Genesis
2:18-25
The Perfect Marriage
We've seen God the
problem
solver at work in the first half
But not all the problems are solved yet.
In creating man to solve the problem of 2.5 (no man to till the
ground), God creates another problem which now awaits its
resolution.
This resolution is the grand triumph of chapter 2
If chapter 1 lead up to "man" (both male and female)
Then chapter 2 climaxes with woman, the ultimate solution, the
one after whom it may be said creation is finally complete and
God may rest.
- The Story
- The Problem
- In the first chapter, God pronounced his
work "good" 6 times during the creation week
- And at the end of it all, he pronounced
his work "very good."
- This is the first time in Scripture he has
pronounced something "not good."
- Understand where in the creation week this
occurs
- This is before the end of Day 6
- because by the end of Day 6, God had
created man male and female.
- And he had pronounced that situation
"very good"
- So, here, we are unfolding in greater
detail the process by which God created man male and female.
- And right in the middle of that, we're
told something wasn't right.

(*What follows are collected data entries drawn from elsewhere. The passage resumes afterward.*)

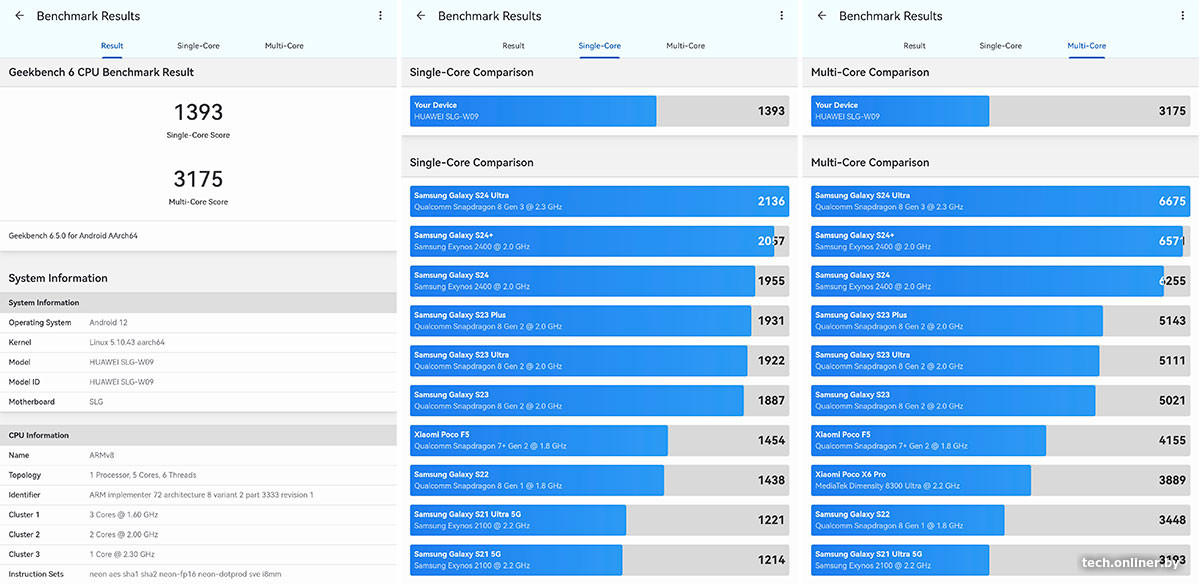Tap back arrow on the Multi-Core Comparison screen
Image resolution: width=1200 pixels, height=584 pixels.
[822, 16]
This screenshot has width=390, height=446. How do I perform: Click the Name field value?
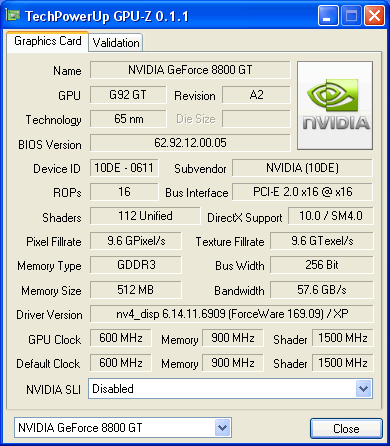[x=190, y=70]
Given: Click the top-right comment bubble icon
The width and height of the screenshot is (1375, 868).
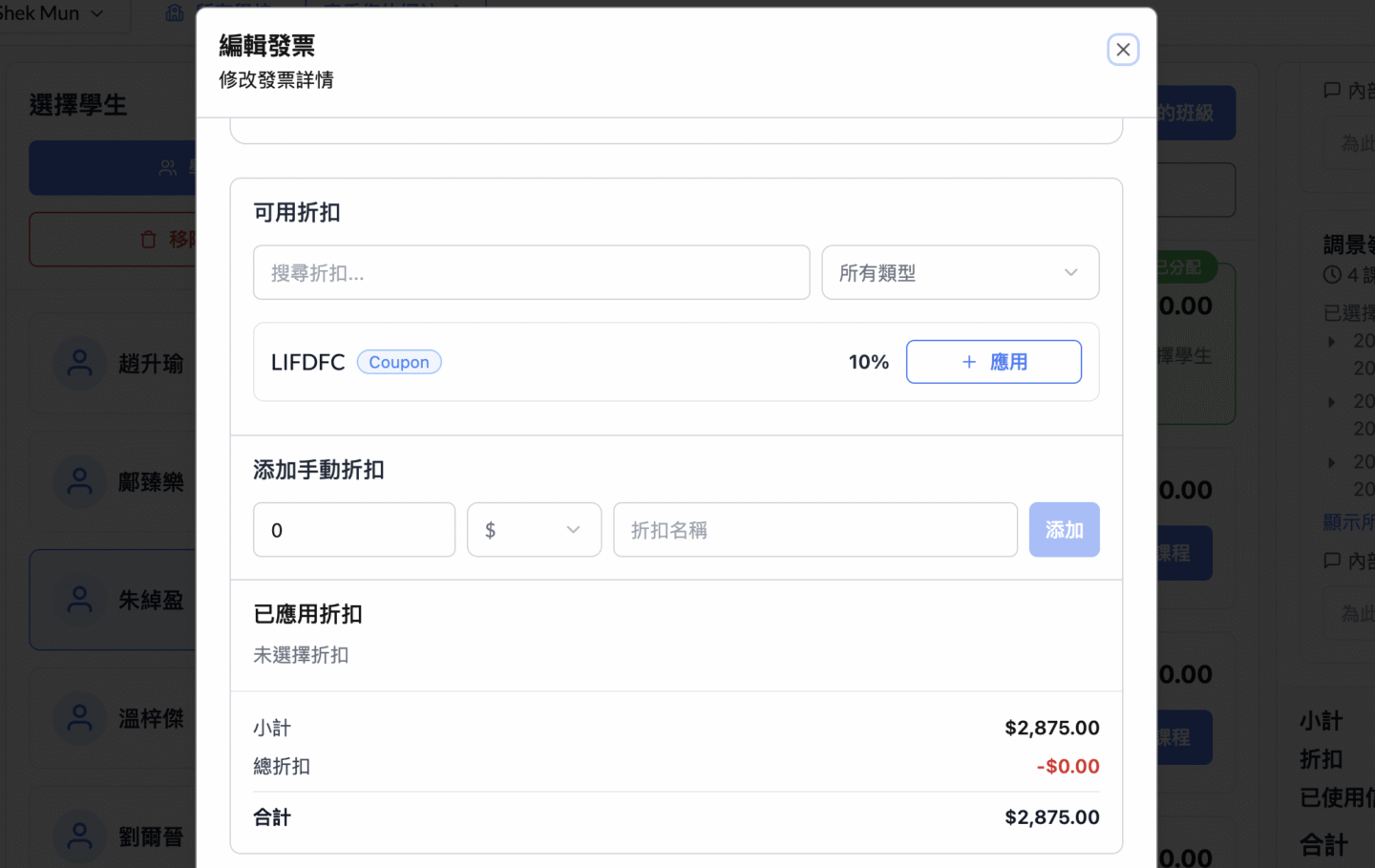Looking at the screenshot, I should [x=1332, y=91].
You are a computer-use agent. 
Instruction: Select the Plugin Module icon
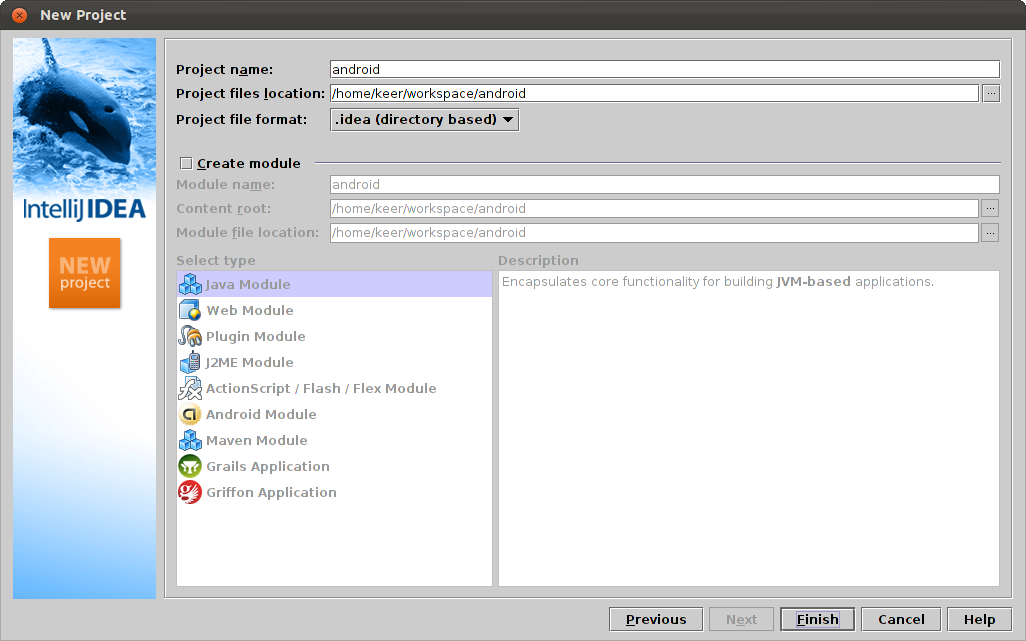[190, 336]
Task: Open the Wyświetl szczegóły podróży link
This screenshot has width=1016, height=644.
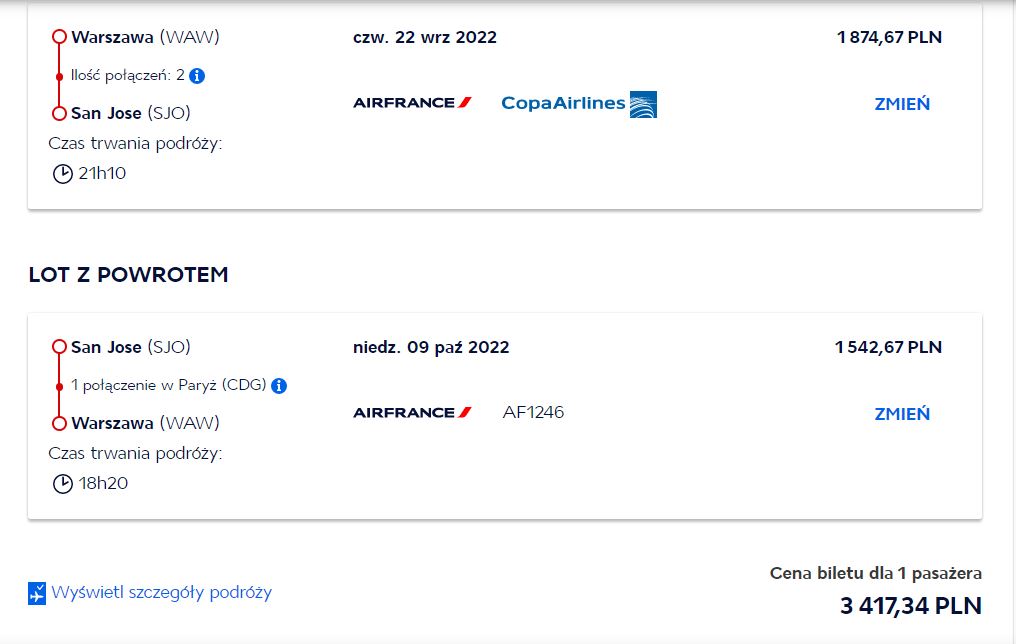Action: [x=161, y=593]
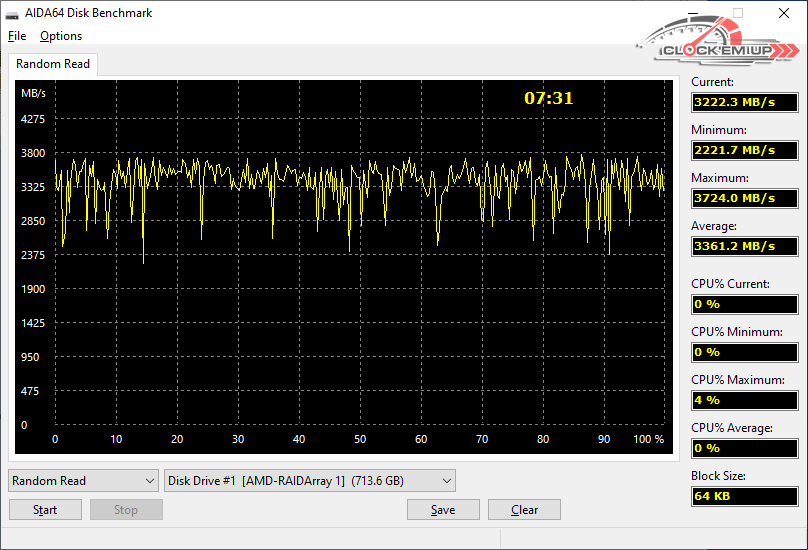Select the Minimum 2221.7 MB/s field
The image size is (808, 550).
pyautogui.click(x=744, y=150)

There's a problem in paradise.
- "Not good", of course, does not mean God
had created an evil situation. But the situation needed resolving.
- Man was "alone"
- And that was not a good thing
- There was something about the man,
rooted in his created nature, that demanded a companion.
- So God proposes to solve the problem
by creating a "helper comparable to him"
- Man was inadequate
- Hear that again inadequate
- God speaks of creating a "helper" for
him
- I.e. man cannot complete the task he
was created to do without this companion
- He cannot tend the ground and
guard the garden (v. 15)
- And he cannot "be fruitful and
multiply; fill the earth and subdue it; have dominion over the fish...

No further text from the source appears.